Tensorflow within MLflow

In this guide we will walk you through how to use Tensorflow within MLflow. We will demonstrate how to track your Tensorflow experiments and log your Tensorflow models to MLflow.

Autologging Tensorflow Experiments

Attention

Autologging is only supported when you are using the model.fit() Keras API to train the model. Additionally only Tensorflow >= 2.3.0 is supported. If you are using an older version of Tensorflow or Tensorflow without Keras, please use manual logging.
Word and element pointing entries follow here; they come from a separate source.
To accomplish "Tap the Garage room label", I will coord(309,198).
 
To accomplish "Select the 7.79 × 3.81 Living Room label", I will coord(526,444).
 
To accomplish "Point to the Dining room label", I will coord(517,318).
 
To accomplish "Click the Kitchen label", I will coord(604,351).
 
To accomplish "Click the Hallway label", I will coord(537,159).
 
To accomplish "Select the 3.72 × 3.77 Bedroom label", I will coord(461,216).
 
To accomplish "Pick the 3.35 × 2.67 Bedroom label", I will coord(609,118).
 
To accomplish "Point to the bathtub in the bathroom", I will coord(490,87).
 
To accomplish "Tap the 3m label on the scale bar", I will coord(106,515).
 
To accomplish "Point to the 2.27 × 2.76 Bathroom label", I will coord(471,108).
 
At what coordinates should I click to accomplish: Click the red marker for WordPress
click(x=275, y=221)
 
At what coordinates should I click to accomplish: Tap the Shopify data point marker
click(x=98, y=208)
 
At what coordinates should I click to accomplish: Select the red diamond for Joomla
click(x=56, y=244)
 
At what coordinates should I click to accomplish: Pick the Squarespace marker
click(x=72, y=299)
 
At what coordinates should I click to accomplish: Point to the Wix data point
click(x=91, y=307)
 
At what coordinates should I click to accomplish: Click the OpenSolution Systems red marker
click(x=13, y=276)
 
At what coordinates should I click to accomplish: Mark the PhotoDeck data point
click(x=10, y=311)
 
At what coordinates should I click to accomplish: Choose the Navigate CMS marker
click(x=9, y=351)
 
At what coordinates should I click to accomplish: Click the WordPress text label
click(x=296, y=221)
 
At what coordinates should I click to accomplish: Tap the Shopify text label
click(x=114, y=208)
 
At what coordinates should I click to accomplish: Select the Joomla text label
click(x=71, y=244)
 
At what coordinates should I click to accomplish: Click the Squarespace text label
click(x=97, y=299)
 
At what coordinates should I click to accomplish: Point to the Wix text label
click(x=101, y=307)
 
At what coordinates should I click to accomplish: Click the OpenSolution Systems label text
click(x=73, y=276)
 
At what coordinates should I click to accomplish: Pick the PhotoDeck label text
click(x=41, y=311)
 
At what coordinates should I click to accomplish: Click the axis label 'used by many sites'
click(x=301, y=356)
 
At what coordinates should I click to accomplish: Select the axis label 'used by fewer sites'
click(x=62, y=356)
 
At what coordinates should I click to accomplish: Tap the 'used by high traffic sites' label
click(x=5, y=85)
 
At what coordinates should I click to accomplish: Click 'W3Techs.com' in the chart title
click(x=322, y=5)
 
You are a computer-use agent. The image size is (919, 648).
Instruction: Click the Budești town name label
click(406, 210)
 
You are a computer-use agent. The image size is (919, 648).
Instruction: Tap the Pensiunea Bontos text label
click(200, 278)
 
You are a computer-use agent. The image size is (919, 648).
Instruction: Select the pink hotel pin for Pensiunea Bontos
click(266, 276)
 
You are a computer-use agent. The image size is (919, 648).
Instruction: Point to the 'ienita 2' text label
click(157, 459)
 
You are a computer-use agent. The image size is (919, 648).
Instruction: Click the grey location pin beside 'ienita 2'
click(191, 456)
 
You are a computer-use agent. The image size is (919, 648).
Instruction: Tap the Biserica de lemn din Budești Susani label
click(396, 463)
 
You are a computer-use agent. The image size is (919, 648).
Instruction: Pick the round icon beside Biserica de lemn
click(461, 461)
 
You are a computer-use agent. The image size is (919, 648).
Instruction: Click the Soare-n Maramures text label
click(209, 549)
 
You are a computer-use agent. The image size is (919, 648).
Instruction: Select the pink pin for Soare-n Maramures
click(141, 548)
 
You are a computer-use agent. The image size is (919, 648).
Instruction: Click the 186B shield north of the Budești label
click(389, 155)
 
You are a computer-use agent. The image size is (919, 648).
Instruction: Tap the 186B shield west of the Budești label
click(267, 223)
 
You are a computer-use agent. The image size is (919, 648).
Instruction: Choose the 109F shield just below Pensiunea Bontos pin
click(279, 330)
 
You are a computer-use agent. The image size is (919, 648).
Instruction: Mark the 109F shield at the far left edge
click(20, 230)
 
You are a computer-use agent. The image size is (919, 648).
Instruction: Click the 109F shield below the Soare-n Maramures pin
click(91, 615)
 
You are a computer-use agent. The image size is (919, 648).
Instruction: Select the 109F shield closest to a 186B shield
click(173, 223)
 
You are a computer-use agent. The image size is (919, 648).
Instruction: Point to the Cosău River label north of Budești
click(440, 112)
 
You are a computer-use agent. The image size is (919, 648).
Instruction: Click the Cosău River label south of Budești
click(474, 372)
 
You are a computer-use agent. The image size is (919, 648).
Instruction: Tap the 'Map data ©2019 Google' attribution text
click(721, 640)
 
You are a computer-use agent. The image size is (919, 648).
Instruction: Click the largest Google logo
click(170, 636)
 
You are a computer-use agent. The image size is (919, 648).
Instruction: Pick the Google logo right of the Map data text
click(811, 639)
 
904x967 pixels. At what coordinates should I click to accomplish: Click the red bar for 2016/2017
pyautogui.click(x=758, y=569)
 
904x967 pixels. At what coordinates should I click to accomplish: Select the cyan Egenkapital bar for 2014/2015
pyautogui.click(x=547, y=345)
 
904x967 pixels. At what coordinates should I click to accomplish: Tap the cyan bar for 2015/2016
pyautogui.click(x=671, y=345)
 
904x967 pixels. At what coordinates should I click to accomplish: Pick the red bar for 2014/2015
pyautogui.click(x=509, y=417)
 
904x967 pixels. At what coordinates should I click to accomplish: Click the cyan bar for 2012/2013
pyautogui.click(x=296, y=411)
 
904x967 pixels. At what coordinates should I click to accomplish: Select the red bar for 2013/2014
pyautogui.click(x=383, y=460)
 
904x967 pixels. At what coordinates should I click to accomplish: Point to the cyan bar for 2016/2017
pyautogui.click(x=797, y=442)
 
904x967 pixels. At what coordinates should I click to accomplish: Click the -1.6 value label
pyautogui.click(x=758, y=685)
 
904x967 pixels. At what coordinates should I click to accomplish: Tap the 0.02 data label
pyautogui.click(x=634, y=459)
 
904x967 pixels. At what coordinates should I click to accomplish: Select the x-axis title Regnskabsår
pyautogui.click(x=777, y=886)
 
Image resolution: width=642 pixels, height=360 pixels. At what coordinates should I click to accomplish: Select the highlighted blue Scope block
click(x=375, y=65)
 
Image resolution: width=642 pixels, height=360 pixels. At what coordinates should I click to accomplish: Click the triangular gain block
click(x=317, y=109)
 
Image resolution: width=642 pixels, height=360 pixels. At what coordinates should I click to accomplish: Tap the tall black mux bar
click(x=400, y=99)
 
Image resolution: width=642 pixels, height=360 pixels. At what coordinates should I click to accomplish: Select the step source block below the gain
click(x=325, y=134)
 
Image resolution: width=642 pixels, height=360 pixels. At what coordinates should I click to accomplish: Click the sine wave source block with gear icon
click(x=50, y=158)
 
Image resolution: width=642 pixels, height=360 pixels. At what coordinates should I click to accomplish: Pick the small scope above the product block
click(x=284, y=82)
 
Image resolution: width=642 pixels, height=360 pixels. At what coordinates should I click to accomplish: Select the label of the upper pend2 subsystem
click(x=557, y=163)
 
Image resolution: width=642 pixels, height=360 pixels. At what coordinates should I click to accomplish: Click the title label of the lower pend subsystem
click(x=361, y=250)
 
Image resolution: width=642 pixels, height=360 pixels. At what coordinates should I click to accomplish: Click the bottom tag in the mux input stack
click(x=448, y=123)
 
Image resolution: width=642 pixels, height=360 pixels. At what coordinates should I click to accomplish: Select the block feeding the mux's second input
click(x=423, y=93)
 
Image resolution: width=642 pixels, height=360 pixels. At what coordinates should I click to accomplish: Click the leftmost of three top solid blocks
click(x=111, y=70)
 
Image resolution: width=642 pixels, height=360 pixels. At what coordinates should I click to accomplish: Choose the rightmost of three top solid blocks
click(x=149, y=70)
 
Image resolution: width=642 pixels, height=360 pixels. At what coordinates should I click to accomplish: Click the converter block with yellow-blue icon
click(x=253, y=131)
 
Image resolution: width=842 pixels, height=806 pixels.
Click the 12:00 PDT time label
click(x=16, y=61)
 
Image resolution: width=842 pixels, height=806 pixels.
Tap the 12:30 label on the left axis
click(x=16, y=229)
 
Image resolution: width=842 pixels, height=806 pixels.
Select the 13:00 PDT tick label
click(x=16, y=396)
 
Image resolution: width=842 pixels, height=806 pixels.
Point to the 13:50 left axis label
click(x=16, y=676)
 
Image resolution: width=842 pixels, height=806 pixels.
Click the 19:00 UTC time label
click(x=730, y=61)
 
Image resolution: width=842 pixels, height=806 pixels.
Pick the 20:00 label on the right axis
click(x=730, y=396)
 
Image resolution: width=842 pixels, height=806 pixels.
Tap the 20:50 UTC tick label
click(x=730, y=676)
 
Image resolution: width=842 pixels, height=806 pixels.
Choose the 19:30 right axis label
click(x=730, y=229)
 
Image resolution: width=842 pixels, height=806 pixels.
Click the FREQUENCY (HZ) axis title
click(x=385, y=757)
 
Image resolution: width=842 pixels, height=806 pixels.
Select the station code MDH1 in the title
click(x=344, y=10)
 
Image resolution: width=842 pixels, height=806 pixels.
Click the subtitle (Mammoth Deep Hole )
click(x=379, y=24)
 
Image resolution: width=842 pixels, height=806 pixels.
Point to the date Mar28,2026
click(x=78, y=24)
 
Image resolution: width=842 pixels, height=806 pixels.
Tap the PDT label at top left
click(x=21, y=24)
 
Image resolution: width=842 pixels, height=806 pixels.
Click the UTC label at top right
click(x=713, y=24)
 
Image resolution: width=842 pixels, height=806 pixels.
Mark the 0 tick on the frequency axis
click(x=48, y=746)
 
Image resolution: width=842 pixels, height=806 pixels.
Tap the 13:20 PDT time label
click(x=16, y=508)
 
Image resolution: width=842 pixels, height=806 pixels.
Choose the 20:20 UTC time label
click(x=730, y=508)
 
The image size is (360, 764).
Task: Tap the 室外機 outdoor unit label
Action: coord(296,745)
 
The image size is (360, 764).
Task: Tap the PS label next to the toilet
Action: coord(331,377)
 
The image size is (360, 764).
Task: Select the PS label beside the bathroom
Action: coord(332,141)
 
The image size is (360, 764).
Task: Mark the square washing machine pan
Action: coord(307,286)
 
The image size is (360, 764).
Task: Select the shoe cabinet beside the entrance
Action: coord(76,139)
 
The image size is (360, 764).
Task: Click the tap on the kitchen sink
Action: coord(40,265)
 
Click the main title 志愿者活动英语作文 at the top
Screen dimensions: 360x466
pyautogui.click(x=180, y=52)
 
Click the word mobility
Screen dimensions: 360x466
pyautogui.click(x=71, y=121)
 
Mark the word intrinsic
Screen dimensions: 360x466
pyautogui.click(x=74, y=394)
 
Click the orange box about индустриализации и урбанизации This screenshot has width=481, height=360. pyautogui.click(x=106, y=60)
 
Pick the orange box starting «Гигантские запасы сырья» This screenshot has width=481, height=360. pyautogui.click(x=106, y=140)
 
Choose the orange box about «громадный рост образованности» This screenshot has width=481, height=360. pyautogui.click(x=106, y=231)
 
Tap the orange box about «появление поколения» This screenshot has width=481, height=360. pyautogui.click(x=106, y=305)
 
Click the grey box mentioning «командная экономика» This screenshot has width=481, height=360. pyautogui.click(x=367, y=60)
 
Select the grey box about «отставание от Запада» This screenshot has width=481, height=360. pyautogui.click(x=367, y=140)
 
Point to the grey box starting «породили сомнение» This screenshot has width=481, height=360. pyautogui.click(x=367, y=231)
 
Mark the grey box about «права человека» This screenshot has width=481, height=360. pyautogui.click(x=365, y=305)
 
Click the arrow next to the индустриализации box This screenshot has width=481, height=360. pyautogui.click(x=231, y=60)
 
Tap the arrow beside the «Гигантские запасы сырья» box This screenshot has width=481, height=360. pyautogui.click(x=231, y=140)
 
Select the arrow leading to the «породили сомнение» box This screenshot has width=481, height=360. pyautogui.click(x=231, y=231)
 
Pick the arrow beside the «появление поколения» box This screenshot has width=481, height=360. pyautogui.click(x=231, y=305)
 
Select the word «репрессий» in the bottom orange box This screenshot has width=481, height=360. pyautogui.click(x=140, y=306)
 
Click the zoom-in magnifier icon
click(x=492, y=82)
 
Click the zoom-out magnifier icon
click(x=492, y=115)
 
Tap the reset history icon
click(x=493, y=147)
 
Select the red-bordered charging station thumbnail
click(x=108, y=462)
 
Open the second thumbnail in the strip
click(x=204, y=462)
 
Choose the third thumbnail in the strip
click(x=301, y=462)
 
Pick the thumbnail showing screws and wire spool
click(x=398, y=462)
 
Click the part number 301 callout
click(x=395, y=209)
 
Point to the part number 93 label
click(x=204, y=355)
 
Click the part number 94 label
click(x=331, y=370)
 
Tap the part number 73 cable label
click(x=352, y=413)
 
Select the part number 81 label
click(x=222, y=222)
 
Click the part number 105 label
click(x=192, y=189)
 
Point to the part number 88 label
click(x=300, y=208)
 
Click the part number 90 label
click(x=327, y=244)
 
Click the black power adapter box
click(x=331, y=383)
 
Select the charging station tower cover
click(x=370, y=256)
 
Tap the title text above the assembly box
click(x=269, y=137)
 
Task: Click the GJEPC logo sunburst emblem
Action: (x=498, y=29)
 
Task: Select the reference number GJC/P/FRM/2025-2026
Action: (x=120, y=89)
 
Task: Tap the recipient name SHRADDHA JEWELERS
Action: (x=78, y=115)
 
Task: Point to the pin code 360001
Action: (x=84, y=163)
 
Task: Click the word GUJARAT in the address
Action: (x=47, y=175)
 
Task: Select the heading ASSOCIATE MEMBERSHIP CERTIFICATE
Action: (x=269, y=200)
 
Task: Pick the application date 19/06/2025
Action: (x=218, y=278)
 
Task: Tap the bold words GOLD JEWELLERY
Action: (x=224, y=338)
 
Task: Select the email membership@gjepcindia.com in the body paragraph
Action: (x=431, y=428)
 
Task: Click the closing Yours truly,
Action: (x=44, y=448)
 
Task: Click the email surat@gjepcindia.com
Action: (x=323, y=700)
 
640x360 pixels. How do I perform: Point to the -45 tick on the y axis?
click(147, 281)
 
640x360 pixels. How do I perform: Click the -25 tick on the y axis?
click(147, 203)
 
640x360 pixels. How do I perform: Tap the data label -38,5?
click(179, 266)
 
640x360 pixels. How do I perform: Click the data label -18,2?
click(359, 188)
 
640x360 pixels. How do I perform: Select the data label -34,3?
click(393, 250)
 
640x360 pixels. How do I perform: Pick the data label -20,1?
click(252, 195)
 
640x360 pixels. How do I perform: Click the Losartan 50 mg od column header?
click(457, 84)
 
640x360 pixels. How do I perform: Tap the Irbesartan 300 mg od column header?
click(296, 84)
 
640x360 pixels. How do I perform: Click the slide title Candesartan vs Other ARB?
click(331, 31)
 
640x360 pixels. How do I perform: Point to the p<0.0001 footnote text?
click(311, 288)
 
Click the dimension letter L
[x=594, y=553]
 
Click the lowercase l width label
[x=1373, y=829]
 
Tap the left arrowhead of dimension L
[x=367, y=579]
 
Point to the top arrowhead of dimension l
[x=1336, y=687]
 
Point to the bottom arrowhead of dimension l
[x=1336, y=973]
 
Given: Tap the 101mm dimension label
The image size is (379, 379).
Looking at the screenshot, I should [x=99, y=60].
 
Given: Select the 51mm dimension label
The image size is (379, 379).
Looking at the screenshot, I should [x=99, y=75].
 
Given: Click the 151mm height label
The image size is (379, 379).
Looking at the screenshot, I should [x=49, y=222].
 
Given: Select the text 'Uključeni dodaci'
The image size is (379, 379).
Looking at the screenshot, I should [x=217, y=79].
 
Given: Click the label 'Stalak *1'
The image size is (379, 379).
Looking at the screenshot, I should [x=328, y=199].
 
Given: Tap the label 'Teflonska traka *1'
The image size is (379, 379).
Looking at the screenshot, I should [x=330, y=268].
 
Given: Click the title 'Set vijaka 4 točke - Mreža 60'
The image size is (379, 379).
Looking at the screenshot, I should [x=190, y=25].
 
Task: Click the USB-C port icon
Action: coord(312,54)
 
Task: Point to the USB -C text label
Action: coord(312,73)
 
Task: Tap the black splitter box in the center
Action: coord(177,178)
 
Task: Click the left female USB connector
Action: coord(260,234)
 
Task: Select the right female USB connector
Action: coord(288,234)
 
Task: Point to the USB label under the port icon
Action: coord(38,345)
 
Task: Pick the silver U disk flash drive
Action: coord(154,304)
MLflow can automatically log metrics and parameters from your Tensorflow training. To enable autologging, simply run mlflow.tensorflow.autolog() or mlflow.autolog().

import mlflow
import numpy as np
import tensorflow as tf
from tensorflow import keras

mlflow.tensorflow.autolog()

# Prepare data for a 2-class classification.
data = np.random.uniform(size=[20, 28, 28, 3])
label = np.random.randint(2, size=20)

model = keras.Sequential(
    [
        keras.Input([28, 28, 3]),
        keras.layers.Conv2D(8, 2),
        keras.layers.MaxPool2D(2),
        keras.layers.Flatten(),
        keras.layers.Dense(2),
        keras.layers.Softmax(),
    ]
)

model.compile(
    loss=keras.losses.SparseCategoricalCrossentropy(),
    optimizer=keras.optimizers.Adam(0.001),
    metrics=[keras.metrics.SparseCategoricalAccuracy()],
)

with mlflow.start_run():
    model.fit(data, label, batch_size=5, epochs=2)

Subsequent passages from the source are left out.